- **What to do**
Pictures must not appear in your answer. Write out exactly the lines from the one with "Open the Search tool" through the last line of the entries below.

- **Exercise inputs**
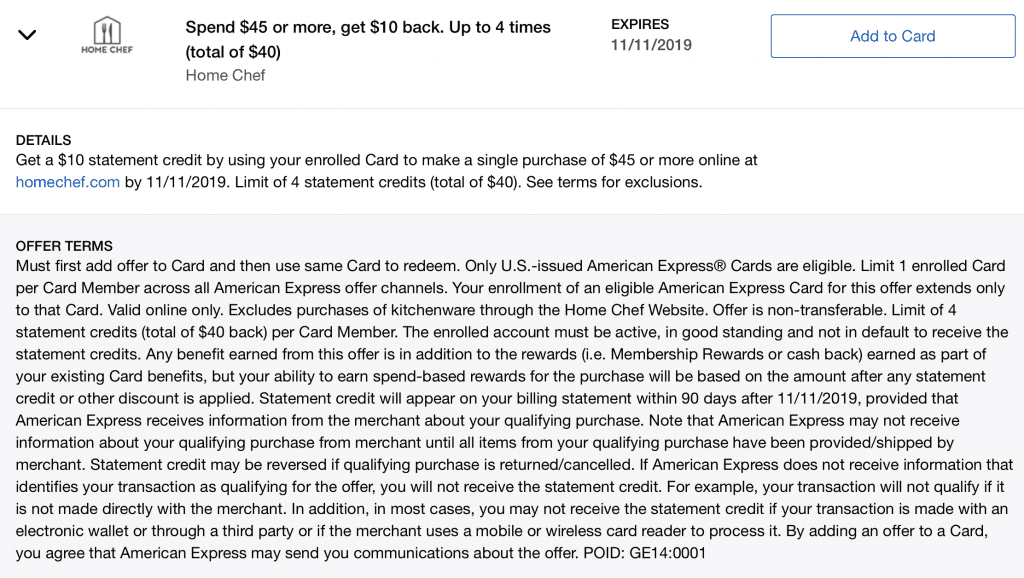Click the DETAILS section heading
Screen dimensions: 1024x578
pos(44,140)
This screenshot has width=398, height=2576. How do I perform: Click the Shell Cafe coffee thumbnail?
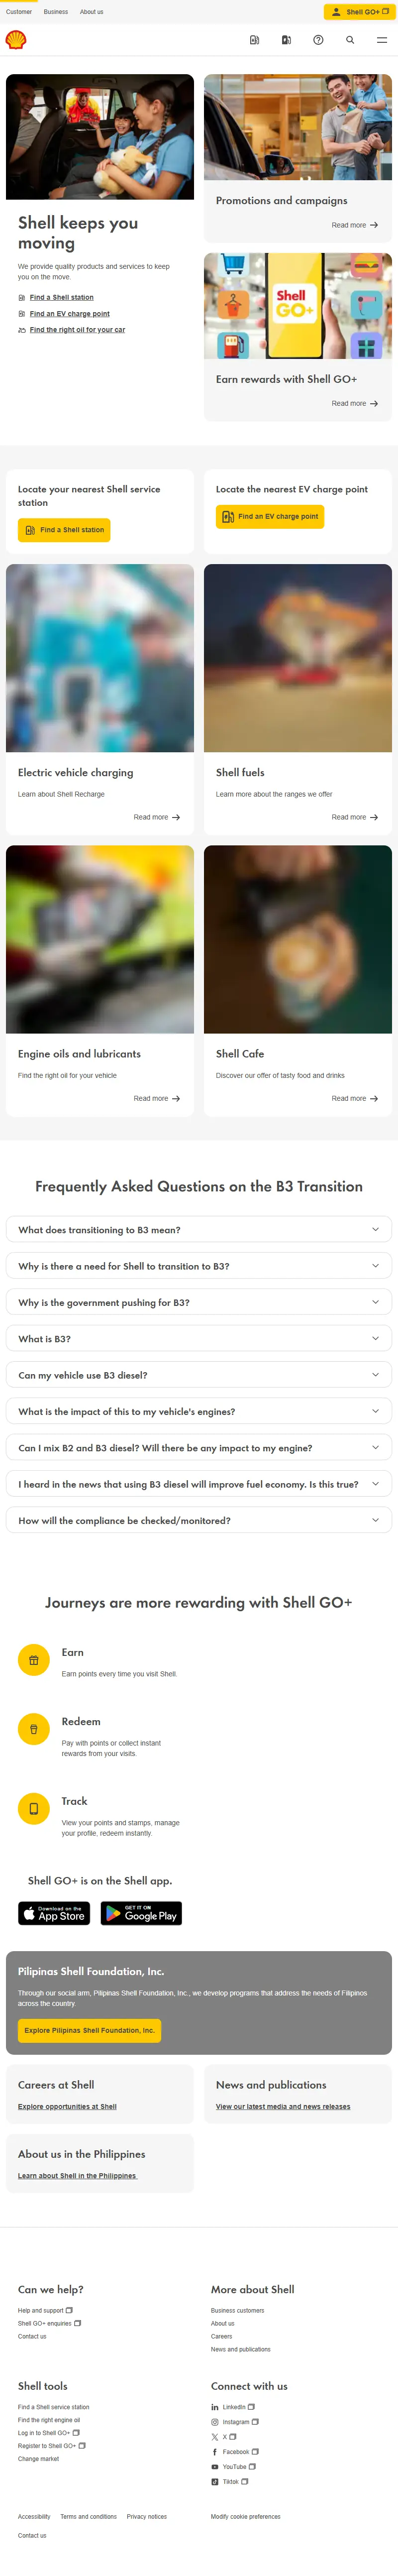(x=298, y=939)
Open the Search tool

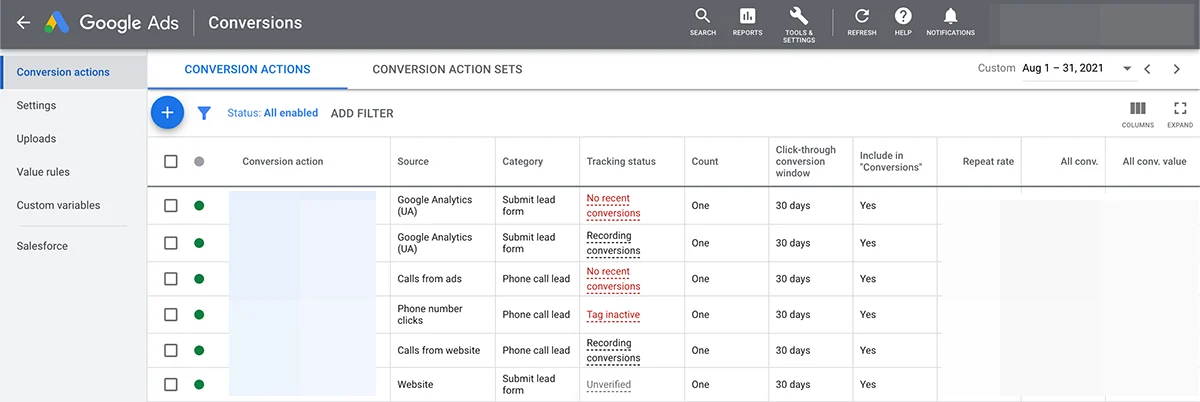702,21
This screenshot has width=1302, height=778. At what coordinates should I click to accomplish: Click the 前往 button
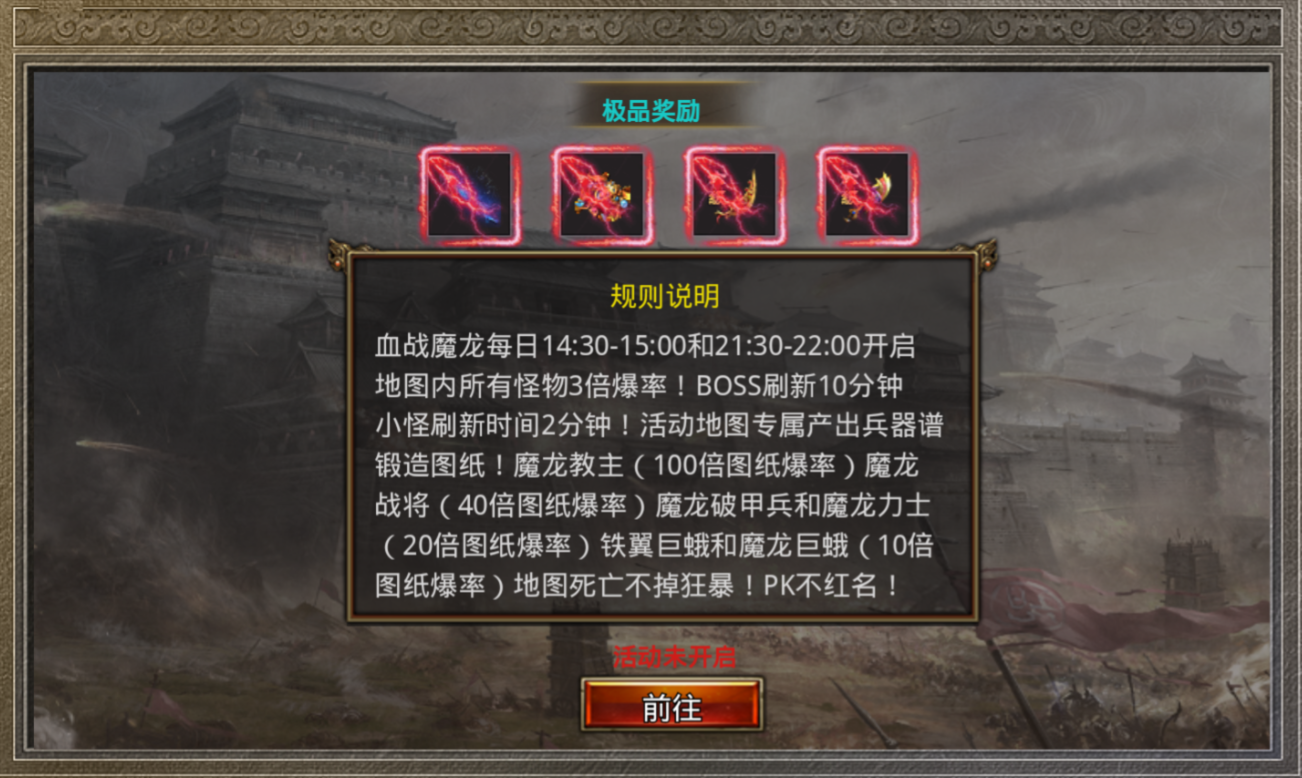672,705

- **Answer space**
Open the Search tool

702,21
This screenshot has width=1302, height=778. At what coordinates should I click to accomplish: Click the 前往 button
672,705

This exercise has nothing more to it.